Trump announces that the US sank another drug trafficking vessel in the Caribbean
President Trump announced another lethal military strike against a suspected drug trafficking vessel in international waters.
President Donald Trump announced Friday that he ordered another strike against a vessel in international waters in the Caribbean that was “trafficking in illicit narcotics.”
“Following my orders, the Secretary of War ordered a lethal kinetic strike against a vessel affiliated with a Designated Terrorist Organization that is engaging in narcotics trafficking in the US "US Southern Command," Trump said in a post on Truth Social.
Trump claimed that three suspected drug traffickers were killed during the military attack and said that "intelligence" confirmed the vessel was smuggling illicit narcotics along a known route in an attempt to reach the United States.
With this attack, the United States has sunk three vessels attributed to drug trafficking in the southern Caribbean near the Venezuelan coast since August, when they increased their military presence in international waters, justifying the need to "combat drug trafficking."
As in the previous attacks, Trump announced the destruction of the vessel with a video without audio showing a blue-toned boat moving and then exploding after being hit by a projectile.
According to information provided by Trump, the Southern Command has destroyed three vessels attributed to drug trafficking and eliminated 17 alleged criminals, whose identity is unknown, nor are there details of the quantities of drugs they supposedly transported.

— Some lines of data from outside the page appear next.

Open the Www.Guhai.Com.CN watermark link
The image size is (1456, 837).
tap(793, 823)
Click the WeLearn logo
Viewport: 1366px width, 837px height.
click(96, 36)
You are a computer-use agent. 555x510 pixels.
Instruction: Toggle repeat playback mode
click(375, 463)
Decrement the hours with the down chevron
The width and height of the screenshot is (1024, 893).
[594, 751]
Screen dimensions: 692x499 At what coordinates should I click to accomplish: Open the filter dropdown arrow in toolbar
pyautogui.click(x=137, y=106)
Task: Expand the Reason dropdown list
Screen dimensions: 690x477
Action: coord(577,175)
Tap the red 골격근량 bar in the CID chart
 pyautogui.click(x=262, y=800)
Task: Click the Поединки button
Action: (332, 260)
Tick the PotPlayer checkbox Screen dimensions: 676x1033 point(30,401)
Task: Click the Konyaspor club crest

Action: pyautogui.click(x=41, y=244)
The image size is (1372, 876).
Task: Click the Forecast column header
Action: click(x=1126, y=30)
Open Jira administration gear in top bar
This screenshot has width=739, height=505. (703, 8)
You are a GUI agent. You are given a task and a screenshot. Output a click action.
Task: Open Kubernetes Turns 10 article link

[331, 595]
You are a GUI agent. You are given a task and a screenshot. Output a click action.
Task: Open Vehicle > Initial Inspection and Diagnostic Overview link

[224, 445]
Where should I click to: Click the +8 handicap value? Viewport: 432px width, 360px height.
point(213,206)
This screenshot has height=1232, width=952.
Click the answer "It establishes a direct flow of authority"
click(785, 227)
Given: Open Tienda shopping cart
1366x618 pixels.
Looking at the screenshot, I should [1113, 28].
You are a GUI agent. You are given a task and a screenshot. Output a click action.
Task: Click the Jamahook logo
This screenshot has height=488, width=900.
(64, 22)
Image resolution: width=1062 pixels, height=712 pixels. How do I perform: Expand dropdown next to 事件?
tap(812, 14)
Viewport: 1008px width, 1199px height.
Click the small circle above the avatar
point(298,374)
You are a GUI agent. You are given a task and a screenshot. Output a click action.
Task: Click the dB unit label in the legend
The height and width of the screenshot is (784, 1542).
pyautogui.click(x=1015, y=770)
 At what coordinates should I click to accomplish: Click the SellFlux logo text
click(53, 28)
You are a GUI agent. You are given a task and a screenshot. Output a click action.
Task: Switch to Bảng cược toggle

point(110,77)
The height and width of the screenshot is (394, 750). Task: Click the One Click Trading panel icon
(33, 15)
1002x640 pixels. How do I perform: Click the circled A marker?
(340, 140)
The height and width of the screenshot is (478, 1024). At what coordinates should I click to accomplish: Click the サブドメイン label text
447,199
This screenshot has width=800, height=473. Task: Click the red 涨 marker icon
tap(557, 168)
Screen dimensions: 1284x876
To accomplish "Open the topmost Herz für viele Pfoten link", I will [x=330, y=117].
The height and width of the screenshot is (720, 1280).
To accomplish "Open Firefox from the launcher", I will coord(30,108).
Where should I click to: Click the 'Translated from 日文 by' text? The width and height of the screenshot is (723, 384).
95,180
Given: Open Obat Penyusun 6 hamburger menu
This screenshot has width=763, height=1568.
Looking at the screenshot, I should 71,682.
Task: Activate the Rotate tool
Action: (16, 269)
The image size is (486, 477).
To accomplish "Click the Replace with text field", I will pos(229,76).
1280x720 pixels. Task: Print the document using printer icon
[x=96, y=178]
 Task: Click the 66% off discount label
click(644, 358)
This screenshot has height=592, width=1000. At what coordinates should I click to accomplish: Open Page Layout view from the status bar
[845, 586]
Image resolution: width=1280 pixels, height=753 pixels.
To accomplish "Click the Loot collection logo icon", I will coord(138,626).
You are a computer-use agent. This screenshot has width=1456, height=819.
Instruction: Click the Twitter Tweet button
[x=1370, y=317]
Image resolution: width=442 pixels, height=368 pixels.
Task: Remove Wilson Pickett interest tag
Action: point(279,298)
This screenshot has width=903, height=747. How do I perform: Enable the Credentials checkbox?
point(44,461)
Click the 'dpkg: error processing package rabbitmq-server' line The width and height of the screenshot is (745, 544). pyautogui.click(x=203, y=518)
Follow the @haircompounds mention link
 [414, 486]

This same Friday, the Minister of Defense of Venezuela, Vladimir Padrino Lopez, reported that the Venezuelan army carried out a “successful” military maneuver on the island of La Orchila, in Venezuelan waters of the Caribbean Sea, in the face of the US deployment in the region that has caused tensions and that the president, Nicolas Maduro, has described as “a threat”.
Maduro insists that the US mobilization is a plan to force a “regime change” and impose in his nation a “puppet government” that satisfies Washington's interests.
However, President Trump denied Thursday that he had held talks with members of his administration to plan “regime change” in Caracas.In the past, the US government has used the Coast Guard and law enforcement to board vessels suspected of carrying drugs for inspection purposes. But earlier this year, Trump insisted that drug cartels should be placed in the same legal category as foreign terrorist organizations, paving the way for the kind of lethal military force the law reserves to prevent an imminent kinetic attack against Americans.